Dear editor,
Cerebral venous sinus thrombosis (CVST) is incorrectly diagnosed and treated due to clinical heterogeneity and various etiological factors. Diagnosis is only possible with good clinical skills and a high degree of suspicion and interpretation of the radiological image. Presented herein is a 20-year-old male patient with non-traumatic juxtacortical hemorrhage (JCH) and CVST. He was presented to the emergency department as he experienced weakness on his right side. His neurological examination revealed consciousness, with right central facial paralysis, right hemiplegia, and global aphasia. The cranial computed tomography revealed 2-3 mm JCHs in the left frontoparietal region (Figure 1A, B). The cranial magnetic resonance imaging that was performed 24 h later revealed a hemorrhage in the cortical and subcortical areas of the left frontoparietal region, diffuse edema, and approximately 1 cm of subfalcian herniation in the midline structures (Figure 1C). Venous magnetic resonance angiography did not detect left frontal Trolard veins in the lesion area (Figure 1D). Laboratory tests revealed low levels of vitamin B12 and folic acid and a high level of homocysteine (322 µmol/l). With hyperhomocystinemia diagnosis, vitamins B1-B6-B12 and folic acid and low molecular weight heparin were initiated. The patient was being followed during the first year since the onset of the symptom with a good clinical outcome.
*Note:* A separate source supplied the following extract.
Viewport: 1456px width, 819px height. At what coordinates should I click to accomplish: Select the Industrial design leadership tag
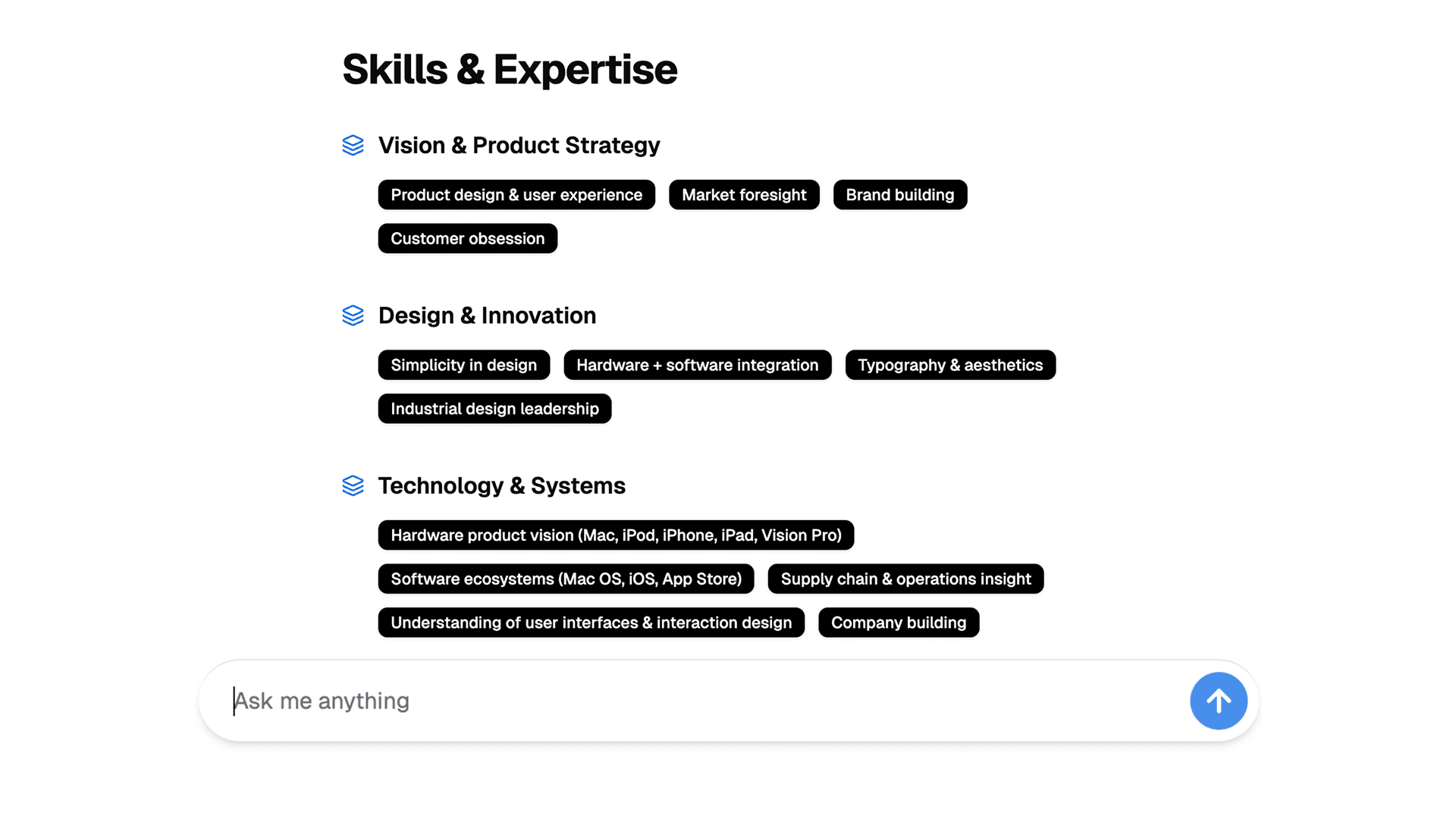[494, 409]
Intracranial hemorrhage occurs in approximately 40% of the patients with CVST, and non-traumatic JCH is associated with CVST. JCHs occur in the white matter, and when they are located close to the cortical sulcus, they cause a concave shape resembling a cashew nut (1). The venous drainage of the brain is anatomically divided into deep and superficial (2). Blood is collected in the subcortical and intracortical vessels and is then transported from the pial to the cortical veins. Cortical veins drain into the superior sagittal sinus. The drainage area of the subcortical vessels coincides with the location of the JSCs, and the subcortical vessels are divided into 3 parts, one of which is a curved segment (3). The subcortical vessels, which are curved, run parallel to the curved fibers (U-fibers) in the white matter and thus follow the curvature of the cortex, similar to JCHs. Both the location and shape of the JCHs coincide with the arcuate segments of the subcortical vessels. Thus, an anatomical source of JCHs appears in the CVST. Superior sagittal sinus thrombosis causes superficial venous drainage disruption of the brain, which causes increased pressure in the more proximal veins. According to some authors, JCH occurs since the arcuate segments of the subcortical vessels are anatomically different from other parts of the superficial drainage system and are more susceptible to rupture in response to increased pressure, or that vessels in the cortex are more resistant to rupture because the cortex itself is responsible for the increased pressure within the vessels. It has a denser structure that can provide resistance to pressure. Contrarily, the white matter has a looser structure, and vessels in the white matter, the weakest structure in the superficial venous system, are most susceptible to rupture (4).
In a rat CVST model, the size of the venous collateral circulation was shown as an important factor in determining whether superior sagittal sinus occlusion causes parenchymal damage (5). The smaller the size of the venous collateral circulation, the higher the probability of rupture due to superior sagittal sinus thrombosis. The cashew sign is a new radiological finding with relatively high CVST specificity. Cashew sign was associated with superior sagittal sinus thrombosis in previous studies; however, the patient had Trolard vein thrombosis without superior sagittal sinus thrombosis, unlike the literature. Clinicians should be aware that patients with non-traumatic JCH are mostly diagnosed with CVST.